Opening doors by Mollie B. '06
How being an MIT cheerleader can help you get a job.
A few entries back, I was asked by amino21 how I got hooked up with my internship at the National Institutes of Health the summer after freshman year. It’s sort of another “how to do everything wrong” story… apparently I’m not very good at applying for stuff, a deficiency I am trying to remedy for graduate school applications.
So I had known about the NIH internship program since my sophomore year of high school. I had always wanted to do it in high school, but I was afraid I’d get homesick and wasn’t ready to live on my own; plus I had marching band commitments, which is what I spent my high school summers mostly doing. So at the end of my first semester at MIT, I decided that it was the perfect time to apply to the internship program.

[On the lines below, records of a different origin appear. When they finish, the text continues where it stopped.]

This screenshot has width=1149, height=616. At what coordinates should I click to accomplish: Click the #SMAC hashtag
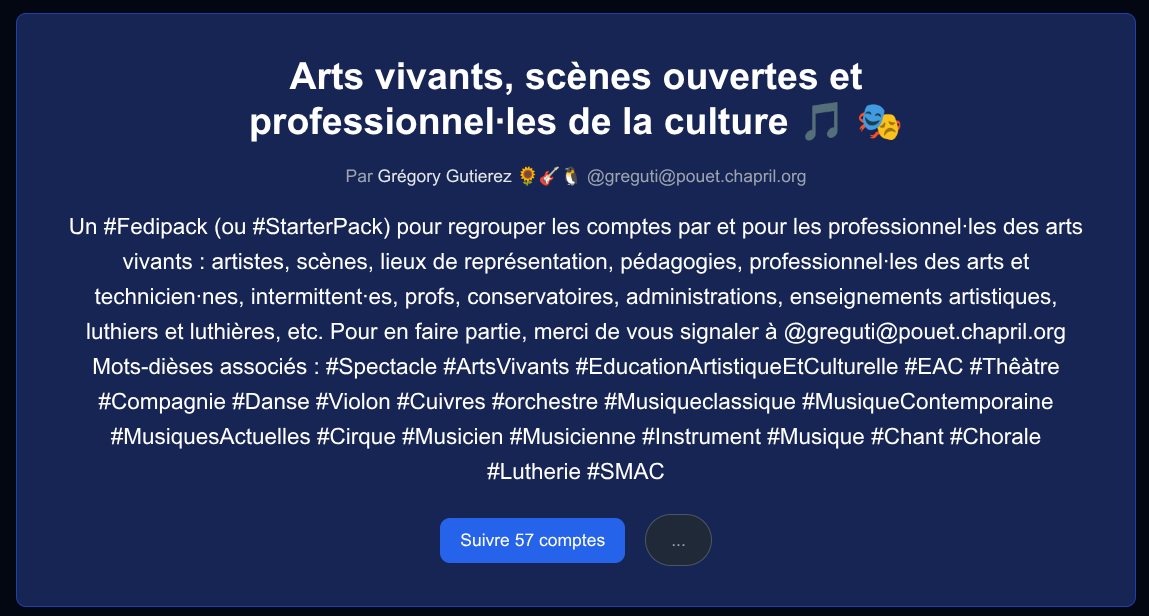point(625,472)
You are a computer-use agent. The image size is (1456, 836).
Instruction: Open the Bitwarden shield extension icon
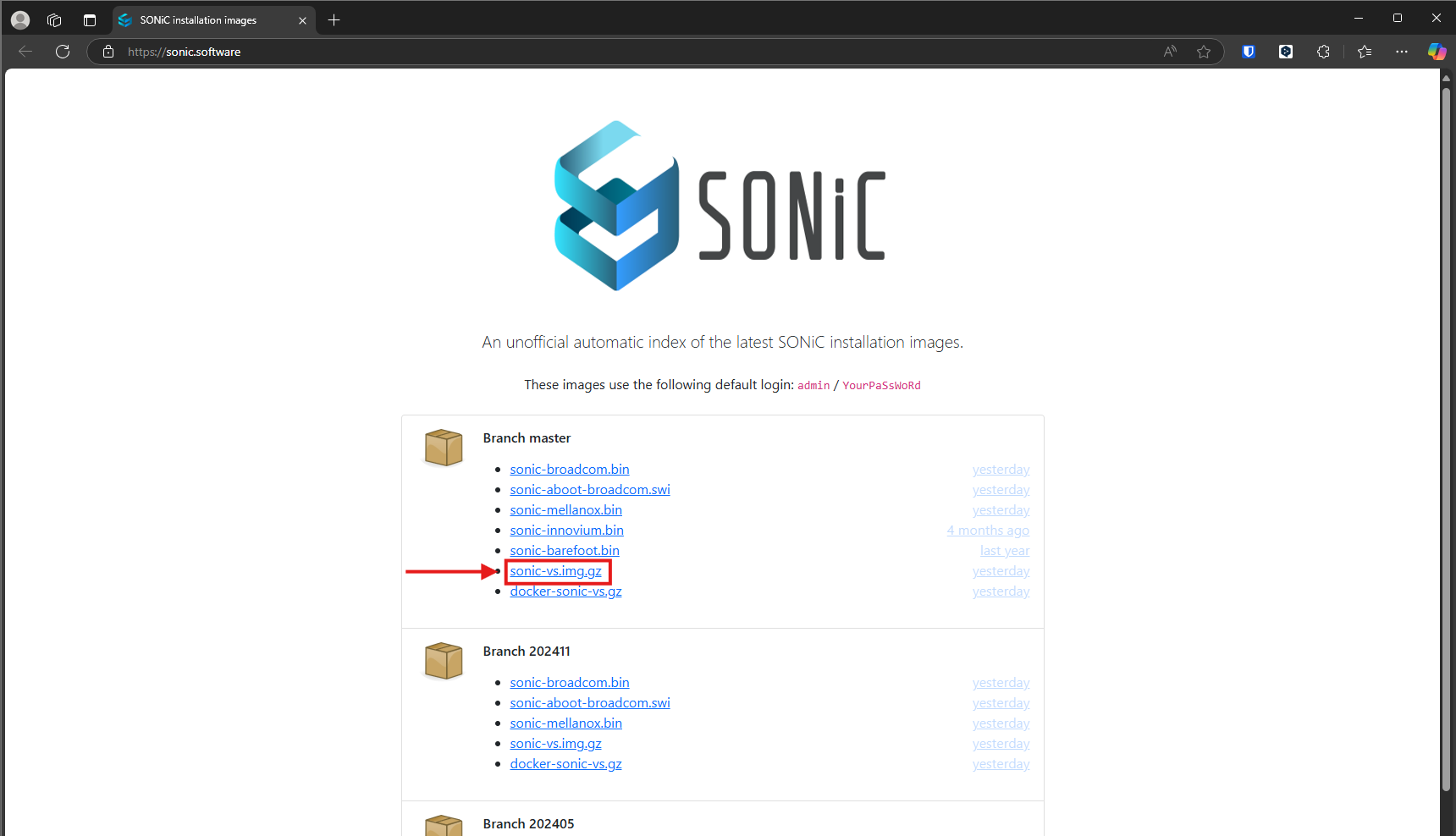pos(1248,52)
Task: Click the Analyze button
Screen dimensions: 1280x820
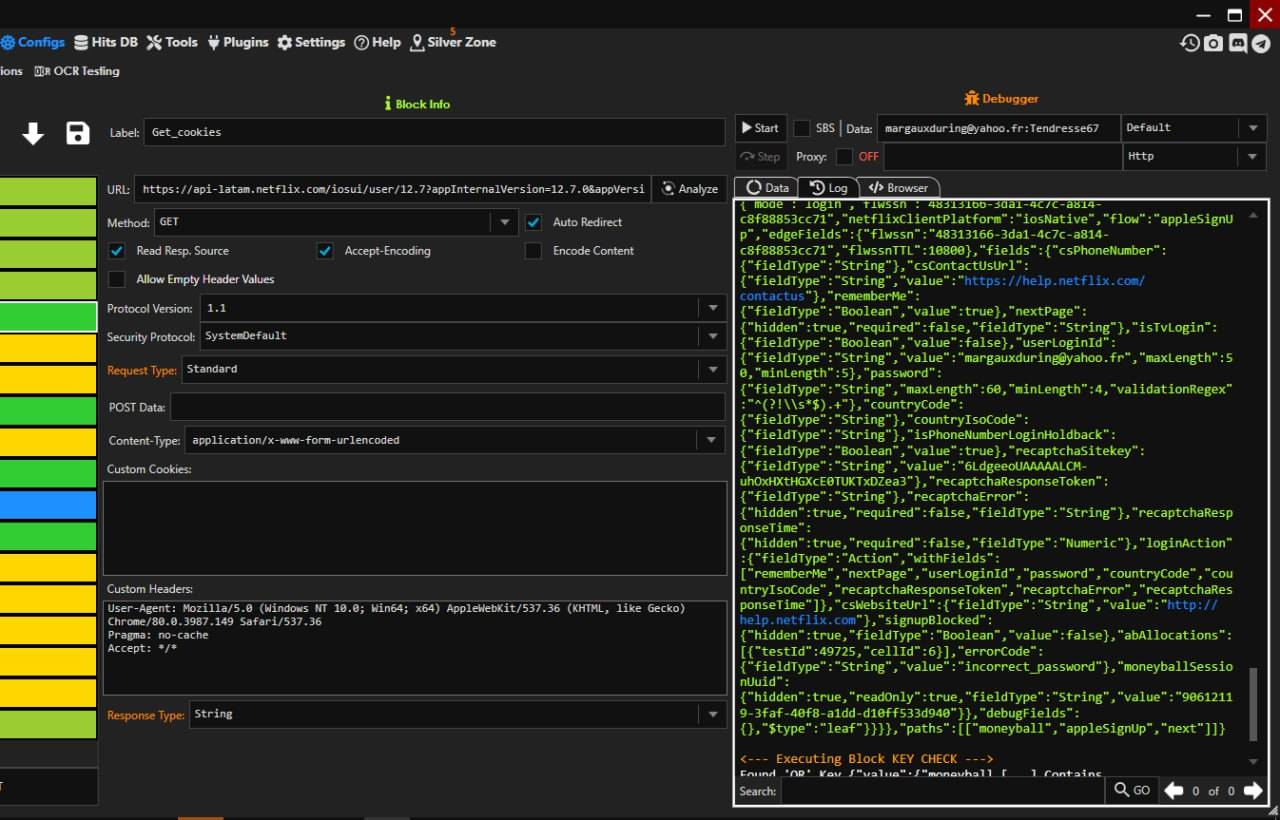Action: (689, 189)
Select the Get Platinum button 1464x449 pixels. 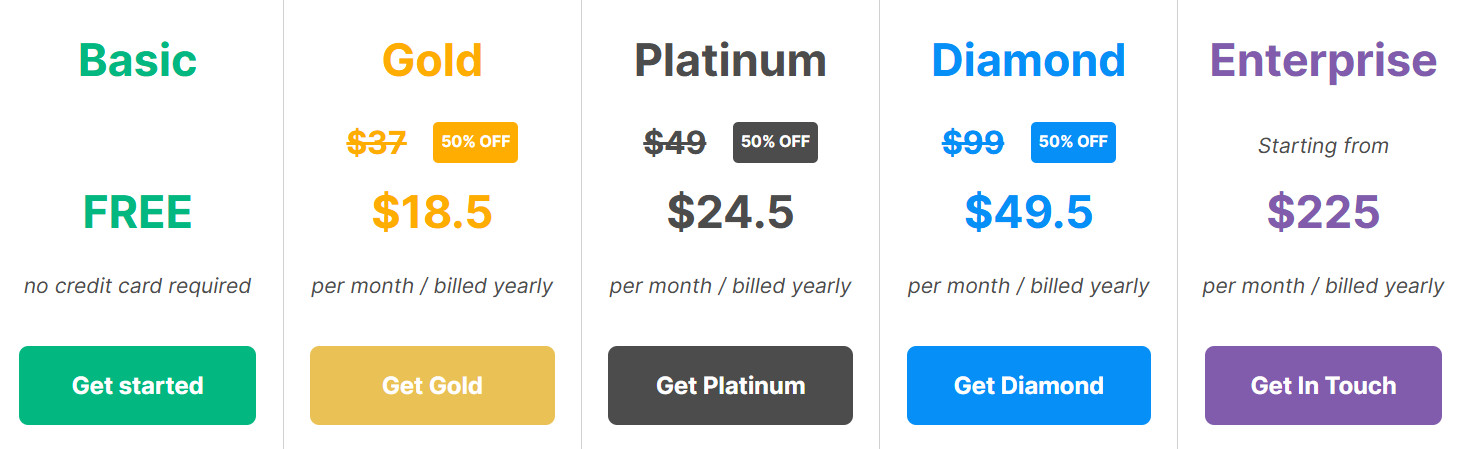coord(730,385)
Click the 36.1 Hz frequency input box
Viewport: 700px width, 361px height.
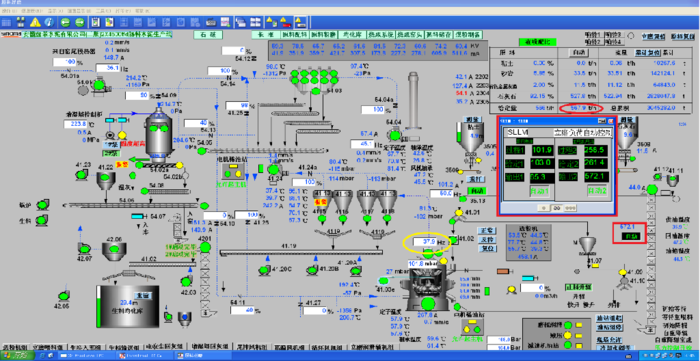point(107,68)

I filled out my application on time (just barely). I got recommendations from two of my high school teachers, since I was too scared to ask any MIT profs for favors (I am a huge chicken, which I’m sure you’ve realized if you’ve read the rest of my blog). You’re supposed to write a little cover letter/essay about your qualifications. Since I hadn’t taken any lab classes or worked in any labs, I wrote about being a cheerleader, and how it had taught me responsibility. (Reading back over the essay right now, it’s a little cringe-worthy. But it’s sort of cute, in an eager beaver sort of way.)
The NIH website encouraged applicants to email principal investigators whose labs were doing the sort of work the applicants wanted to do, so I emailed probably five or ten NIH PIs telling them I was interested in what they were doing. It’s actually really lucky I did, because I didn’t get a job offer until two days before the deadline (anyone who didn’t get a job offer by the deadline didn’t get a job; about 4000 people apply annually for 1000 spots).
The NIH postdoc who called to offer me a job, and for whom I worked for ten wonderful weeks that summer, was the procrastinating sort and had put off finding a summer student until rather late in the game. His PI had forwarded a list of a few students who had emailed, and my name was on the list.
The postdoc told me later that he had picked me because he wanted to see what an MIT cheerleader was like.
He also said that my recommendations were great, and that he knew that previous MIT students who had worked at the NIH worked very hard. But I prefer to believe I got my first job because I wrote a cheesy little essay about being an MIT cheerleader.
The summer was great; I lived with my (and Mitra’s) friend Rose ’05 in Francis Scott Key Hall at George Washington University, which is only two blocks away from the White House. Rose, who is a fantastic cook, cooked awesome food for me all summer, teaching me all I know about cooking in the process. I commuted about half an hour each day on the Metro to Rockville, MD to work at the NIAAA. I had a great time, and I developed a love for DC that won’t go away.
So I guess the moral of the story is that going to MIT can open a lot of doors when it comes to summer internships.
And that the MIT cheerleading squad can help you get a job.
hey Mollie,
the more i’ve been learning about MIT through the websites and blogs, the more i’m seeing that MIT really does, like you said, open doors for a student to have lots of opportunities, both for prestigious internships and wacky escapades with your friends.
i hope i get a chance to experience that for myself, and thanks a lot for responding!